** Exercise details **
Reproduce every record exactly.

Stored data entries
++++++++
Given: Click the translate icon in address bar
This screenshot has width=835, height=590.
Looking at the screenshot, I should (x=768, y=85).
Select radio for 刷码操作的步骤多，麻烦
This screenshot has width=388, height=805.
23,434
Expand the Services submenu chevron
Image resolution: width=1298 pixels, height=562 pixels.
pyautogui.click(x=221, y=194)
++++++++
** Written reply **
Given: Click the translate icon in address bar
This screenshot has width=835, height=590.
Looking at the screenshot, I should (x=768, y=85).
Select radio for 刷码操作的步骤多，麻烦
This screenshot has width=388, height=805.
23,434
Expand the Services submenu chevron
Image resolution: width=1298 pixels, height=562 pixels.
pyautogui.click(x=221, y=194)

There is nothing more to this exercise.